Please duplicate the material below exactly, covering everything from the line containing "Click the ezcDebugTimer class header" down to the line containing "Action: click(53, 684)", both included.
▬▬▬▬▬▬
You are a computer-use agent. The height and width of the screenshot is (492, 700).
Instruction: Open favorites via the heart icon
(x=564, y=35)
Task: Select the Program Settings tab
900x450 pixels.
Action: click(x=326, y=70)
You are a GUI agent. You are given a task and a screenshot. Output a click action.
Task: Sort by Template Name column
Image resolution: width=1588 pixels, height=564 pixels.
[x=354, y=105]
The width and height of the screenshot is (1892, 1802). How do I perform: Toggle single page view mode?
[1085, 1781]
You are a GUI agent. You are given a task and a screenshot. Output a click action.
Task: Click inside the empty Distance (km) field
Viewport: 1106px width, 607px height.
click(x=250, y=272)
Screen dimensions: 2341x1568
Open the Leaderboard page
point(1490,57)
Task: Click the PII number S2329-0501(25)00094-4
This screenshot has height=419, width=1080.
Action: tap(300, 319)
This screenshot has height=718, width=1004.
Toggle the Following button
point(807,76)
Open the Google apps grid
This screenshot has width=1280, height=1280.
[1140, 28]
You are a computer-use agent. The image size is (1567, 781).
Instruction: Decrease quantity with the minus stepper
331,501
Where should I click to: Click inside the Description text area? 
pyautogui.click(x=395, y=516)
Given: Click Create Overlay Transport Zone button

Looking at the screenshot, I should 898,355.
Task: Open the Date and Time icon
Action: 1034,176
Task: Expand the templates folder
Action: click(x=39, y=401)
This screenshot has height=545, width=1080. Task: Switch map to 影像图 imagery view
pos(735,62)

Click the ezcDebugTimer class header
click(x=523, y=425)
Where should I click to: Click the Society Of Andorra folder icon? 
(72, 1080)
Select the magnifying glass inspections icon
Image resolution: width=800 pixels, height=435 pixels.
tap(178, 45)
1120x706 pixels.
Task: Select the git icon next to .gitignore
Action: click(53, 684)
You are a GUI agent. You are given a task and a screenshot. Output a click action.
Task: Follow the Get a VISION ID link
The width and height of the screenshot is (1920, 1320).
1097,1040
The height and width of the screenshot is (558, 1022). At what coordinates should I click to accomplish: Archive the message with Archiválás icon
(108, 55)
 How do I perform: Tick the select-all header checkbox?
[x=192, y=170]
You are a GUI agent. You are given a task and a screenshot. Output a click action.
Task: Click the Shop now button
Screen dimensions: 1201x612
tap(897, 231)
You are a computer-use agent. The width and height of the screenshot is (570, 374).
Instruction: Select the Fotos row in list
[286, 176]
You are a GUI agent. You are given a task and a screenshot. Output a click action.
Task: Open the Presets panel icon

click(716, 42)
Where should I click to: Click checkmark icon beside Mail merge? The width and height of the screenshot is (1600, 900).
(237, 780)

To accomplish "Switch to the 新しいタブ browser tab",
▬▬▬▬▬▬
## Answer for this exercise
Click the ezcDebugTimer class header
click(x=523, y=425)
Where should I click to: Click the Society Of Andorra folder icon? 
(72, 1080)
Select the magnifying glass inspections icon
Image resolution: width=800 pixels, height=435 pixels.
tap(178, 45)
1120x706 pixels.
Task: Select the git icon next to .gitignore
Action: click(53, 684)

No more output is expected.